To do:
If a line in the data below contains "Internacionales", copy it.

Pixel coordinate grounding data:
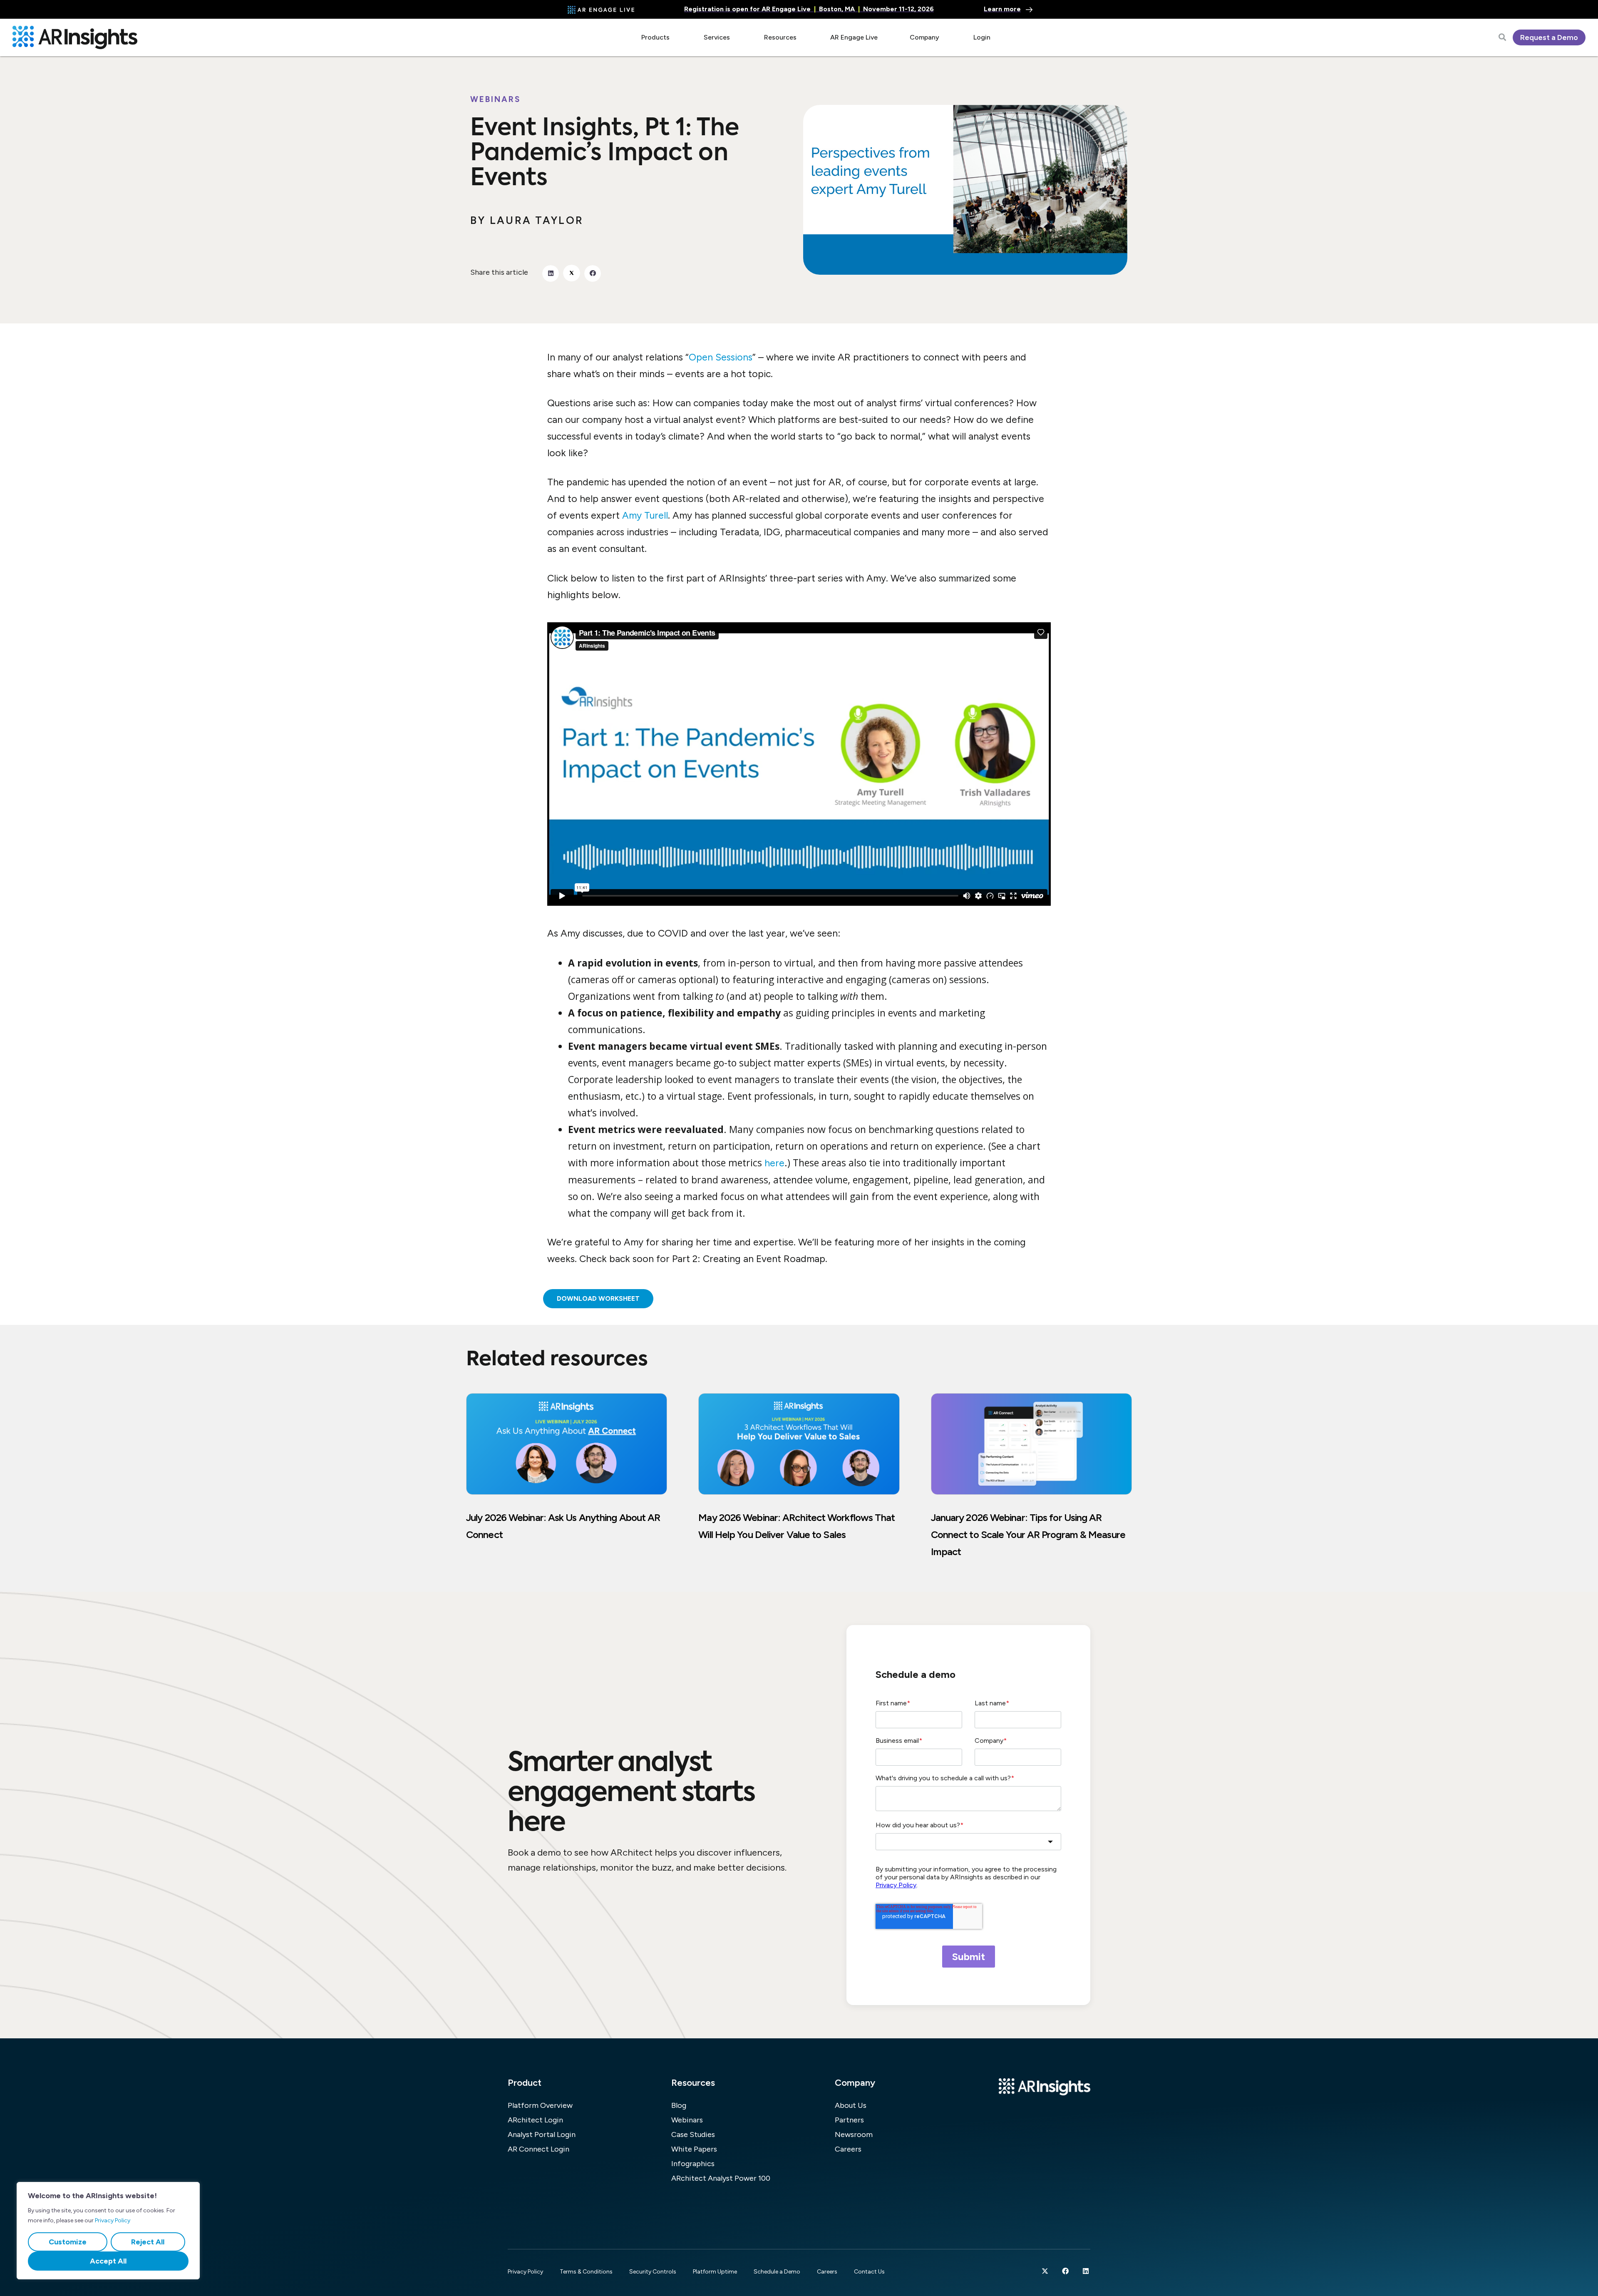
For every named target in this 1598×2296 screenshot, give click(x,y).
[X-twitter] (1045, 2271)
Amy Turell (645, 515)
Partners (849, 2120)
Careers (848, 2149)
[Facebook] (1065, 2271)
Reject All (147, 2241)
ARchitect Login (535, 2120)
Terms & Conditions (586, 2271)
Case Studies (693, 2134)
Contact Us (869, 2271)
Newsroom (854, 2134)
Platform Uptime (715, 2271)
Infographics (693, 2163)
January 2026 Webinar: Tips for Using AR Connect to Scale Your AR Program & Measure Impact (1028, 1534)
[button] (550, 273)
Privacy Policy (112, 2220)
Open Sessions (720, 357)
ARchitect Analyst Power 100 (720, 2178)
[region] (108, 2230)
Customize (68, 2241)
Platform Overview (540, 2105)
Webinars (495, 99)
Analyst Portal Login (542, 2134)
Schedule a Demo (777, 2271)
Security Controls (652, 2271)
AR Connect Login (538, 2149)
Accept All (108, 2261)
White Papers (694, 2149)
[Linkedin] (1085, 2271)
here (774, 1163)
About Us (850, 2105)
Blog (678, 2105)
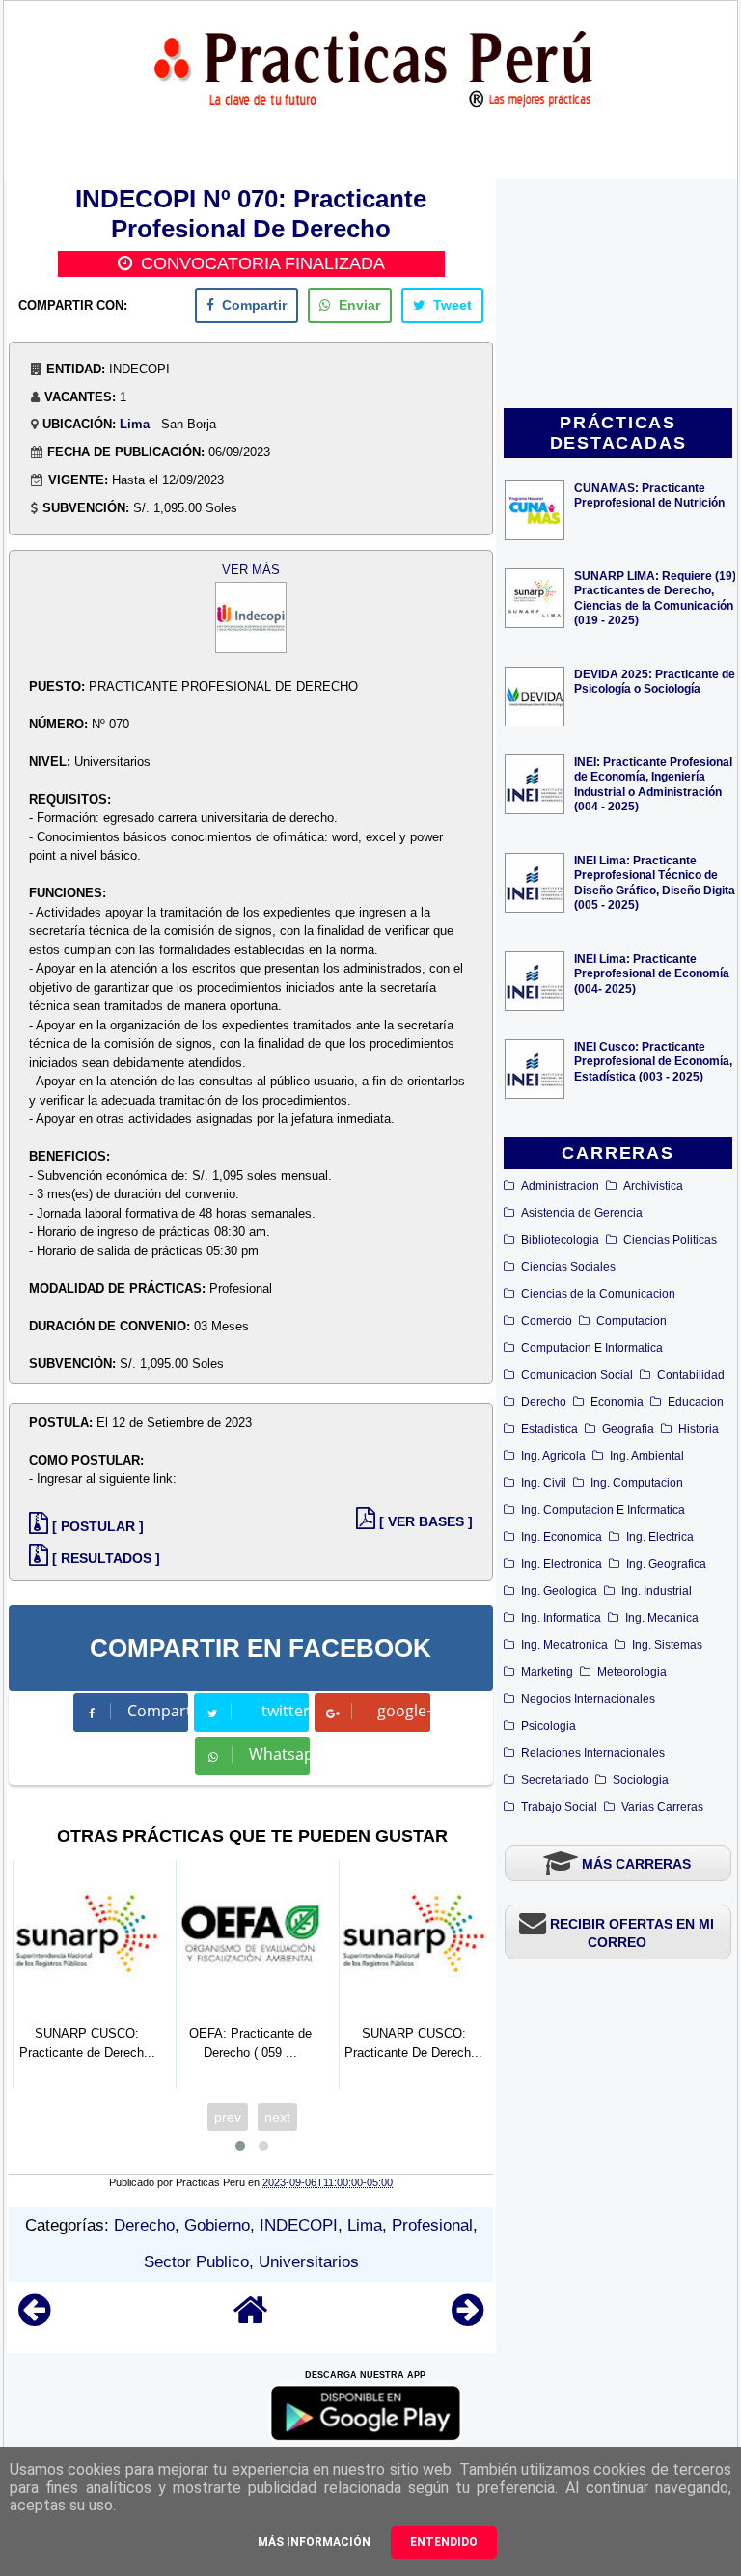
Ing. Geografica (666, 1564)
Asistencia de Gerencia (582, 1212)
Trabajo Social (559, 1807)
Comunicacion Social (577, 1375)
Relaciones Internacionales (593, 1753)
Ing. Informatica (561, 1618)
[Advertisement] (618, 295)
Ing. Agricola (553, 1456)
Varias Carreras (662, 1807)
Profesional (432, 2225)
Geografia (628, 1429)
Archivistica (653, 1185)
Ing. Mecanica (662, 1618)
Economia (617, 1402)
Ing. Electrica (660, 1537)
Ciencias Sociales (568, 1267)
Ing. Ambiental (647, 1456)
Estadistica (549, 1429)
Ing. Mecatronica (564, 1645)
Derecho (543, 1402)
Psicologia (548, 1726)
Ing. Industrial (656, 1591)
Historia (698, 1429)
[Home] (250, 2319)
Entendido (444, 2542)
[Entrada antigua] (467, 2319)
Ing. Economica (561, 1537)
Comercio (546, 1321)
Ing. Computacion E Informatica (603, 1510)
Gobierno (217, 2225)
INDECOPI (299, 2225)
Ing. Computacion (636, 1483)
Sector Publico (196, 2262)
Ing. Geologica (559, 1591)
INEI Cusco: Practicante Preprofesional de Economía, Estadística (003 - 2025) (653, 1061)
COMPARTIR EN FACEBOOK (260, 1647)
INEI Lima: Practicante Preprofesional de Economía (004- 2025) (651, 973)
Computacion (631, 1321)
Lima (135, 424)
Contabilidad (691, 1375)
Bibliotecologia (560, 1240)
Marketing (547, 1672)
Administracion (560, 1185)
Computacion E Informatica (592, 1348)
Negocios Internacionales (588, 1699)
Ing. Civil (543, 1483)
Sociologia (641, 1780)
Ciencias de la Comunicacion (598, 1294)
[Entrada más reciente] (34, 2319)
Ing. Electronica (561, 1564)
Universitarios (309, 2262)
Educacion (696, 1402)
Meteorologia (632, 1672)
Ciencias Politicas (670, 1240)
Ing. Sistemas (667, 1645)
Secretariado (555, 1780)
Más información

Answer for this exercise:
Relaciones Internacionales (593, 1753)
Negocios Internacionales (588, 1699)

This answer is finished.